The Committee for Economic Development (CED) has developed a set of policy remedies to put our health-care system on sound footing:

Provide each family or individual with a refundable tax credit, usable only to purchase health insurance. By doing so, we also eliminate the need for the divisive individual and employer mandates. The amount of the tax credit should be the cost of the base insurance plan available in that consumer's region. If a plan can convince consumers that it is worth more than the base premium, great, then the consumer can pay the incremental cost. That way, plans and providers will have every reason to deliver the highest quality care at the lowest possible price. It's called "competition," and it works everywhere else in our economy.

Allow employers to offer plans to their workers and to serve as exchanges to their workers. No plan would be permitted to refuse consumers or to charge higher premiums for pre-existing conditions. Plans that cover people who are sick should benefit from risk-adjusted premiums (as are used in the Medicare Part D prescription drug system).

Allow health insurers and exchanges to offer plans across state lines to lower costs through more competition. Each individual state, as the ACA mandates, may not necessarily be an appropriate area in which to operate a health-insurance system. Natural markets for the delivery of health care might be either larger or smaller than states. CalPERS (the California Public Employees' Retirement System), for example, divides the state of California into five separate markets.

Shift away from the fee-for-service model, which rewards the number of services that patients receive rather than the quality. This will encourage more innovative, affordable care. Under the current structure, providers simply have less of an incentive to adopt cost-saving practices. A system that compensates providers based on outcomes will drive better coordination, result in fewer duplicated services and, ultimately provide higher quality care at a lower price for consumers. Capitated prepayment is the simplest and most effective approach.

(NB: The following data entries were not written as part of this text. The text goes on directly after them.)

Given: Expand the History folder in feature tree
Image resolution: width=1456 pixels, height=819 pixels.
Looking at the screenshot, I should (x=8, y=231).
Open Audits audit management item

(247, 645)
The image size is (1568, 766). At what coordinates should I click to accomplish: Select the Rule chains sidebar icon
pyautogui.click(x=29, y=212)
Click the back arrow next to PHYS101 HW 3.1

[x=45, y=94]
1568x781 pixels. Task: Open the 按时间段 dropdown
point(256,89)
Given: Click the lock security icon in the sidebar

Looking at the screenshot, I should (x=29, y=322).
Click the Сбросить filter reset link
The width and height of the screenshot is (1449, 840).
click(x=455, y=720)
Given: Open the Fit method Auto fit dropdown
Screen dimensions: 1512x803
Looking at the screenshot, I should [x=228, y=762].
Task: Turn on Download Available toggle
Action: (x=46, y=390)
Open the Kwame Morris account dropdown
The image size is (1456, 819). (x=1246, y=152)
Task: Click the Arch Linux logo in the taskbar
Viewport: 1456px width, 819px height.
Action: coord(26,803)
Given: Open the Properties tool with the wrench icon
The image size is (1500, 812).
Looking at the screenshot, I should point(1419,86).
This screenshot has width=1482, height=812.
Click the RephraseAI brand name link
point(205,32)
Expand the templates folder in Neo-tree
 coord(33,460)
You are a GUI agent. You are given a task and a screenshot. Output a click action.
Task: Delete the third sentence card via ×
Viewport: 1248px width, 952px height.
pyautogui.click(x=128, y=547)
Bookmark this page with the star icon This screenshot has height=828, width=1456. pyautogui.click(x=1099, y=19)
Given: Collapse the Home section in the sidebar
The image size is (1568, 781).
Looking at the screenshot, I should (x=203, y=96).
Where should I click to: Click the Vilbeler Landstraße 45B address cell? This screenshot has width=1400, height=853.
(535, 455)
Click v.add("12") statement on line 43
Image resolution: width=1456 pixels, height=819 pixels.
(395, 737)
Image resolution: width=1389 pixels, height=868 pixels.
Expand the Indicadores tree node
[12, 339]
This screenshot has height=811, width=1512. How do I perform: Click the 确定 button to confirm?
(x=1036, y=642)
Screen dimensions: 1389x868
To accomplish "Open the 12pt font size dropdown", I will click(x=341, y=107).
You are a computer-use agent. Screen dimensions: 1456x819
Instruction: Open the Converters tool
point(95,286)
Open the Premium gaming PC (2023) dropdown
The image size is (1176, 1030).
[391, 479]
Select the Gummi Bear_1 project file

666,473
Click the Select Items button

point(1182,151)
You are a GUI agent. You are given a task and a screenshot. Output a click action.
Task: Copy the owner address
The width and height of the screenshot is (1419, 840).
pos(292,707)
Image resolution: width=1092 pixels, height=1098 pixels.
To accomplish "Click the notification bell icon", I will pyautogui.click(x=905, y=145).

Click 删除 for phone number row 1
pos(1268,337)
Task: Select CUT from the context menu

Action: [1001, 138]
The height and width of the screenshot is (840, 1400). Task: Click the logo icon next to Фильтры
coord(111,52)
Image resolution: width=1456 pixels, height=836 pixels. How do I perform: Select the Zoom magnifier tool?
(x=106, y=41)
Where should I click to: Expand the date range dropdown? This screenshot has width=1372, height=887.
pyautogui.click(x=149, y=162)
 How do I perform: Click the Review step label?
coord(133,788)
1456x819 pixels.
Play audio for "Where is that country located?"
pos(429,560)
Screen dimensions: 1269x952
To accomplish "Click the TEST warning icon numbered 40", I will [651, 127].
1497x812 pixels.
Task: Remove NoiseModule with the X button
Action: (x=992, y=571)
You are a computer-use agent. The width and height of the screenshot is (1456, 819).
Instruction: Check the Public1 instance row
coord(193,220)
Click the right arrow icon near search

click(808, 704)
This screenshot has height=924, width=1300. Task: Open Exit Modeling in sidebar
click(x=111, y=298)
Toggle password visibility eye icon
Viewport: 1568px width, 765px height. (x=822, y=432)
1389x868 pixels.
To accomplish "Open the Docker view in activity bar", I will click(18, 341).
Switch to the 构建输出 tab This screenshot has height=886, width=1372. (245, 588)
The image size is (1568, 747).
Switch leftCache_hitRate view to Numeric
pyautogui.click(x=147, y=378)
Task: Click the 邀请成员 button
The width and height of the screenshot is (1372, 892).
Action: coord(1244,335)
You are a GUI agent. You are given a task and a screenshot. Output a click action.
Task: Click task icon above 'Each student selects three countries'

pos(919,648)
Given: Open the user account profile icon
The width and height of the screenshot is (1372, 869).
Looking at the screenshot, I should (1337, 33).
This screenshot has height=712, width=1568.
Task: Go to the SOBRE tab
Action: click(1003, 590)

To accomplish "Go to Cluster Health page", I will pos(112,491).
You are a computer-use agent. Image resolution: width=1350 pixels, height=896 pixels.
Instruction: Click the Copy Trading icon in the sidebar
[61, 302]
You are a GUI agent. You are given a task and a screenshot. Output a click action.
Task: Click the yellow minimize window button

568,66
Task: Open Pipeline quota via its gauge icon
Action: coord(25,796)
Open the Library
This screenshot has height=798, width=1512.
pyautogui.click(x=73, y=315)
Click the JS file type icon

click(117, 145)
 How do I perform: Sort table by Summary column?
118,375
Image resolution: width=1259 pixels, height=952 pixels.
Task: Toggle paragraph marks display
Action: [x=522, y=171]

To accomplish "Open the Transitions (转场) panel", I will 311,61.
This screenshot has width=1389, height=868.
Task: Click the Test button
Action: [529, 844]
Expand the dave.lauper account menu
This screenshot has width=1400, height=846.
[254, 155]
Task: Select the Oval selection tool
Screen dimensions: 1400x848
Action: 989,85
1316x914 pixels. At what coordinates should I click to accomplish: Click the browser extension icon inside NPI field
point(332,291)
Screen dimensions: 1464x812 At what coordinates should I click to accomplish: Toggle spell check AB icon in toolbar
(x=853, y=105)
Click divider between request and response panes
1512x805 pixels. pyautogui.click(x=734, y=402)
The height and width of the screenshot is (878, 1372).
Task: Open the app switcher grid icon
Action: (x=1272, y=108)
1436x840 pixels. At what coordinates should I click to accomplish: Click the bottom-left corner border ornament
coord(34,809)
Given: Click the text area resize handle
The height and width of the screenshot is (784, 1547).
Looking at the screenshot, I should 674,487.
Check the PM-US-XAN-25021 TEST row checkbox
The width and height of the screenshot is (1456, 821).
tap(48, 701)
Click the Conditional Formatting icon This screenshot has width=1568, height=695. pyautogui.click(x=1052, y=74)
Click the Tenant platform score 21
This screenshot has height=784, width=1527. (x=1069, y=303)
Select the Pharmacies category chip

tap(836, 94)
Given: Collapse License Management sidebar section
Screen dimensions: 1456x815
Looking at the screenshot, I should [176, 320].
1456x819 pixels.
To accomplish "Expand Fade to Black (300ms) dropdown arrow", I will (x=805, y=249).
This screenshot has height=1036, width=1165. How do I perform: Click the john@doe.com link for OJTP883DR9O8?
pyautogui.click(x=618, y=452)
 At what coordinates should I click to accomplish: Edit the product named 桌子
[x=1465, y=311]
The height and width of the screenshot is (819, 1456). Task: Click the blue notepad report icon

Reorient the ACA's Independent Payment Advisory Board (IPAB) to provide information for, rather than inject remote government judgment into, the physician-patient relationship. This will help doctors and their patients make better decisions. Data gathering and research must be expanded to inform physicians and patients about what treatments work best in which circumstances. Using these data, we also can reform the tort system by formulating rebuttable or "safe harbor" standards of sound practice –saving time and money.

We started health-care reform with the ACA but the system still is broken. Let's create a system with market-based competition to provide Americans with care that's both affordable and high quality.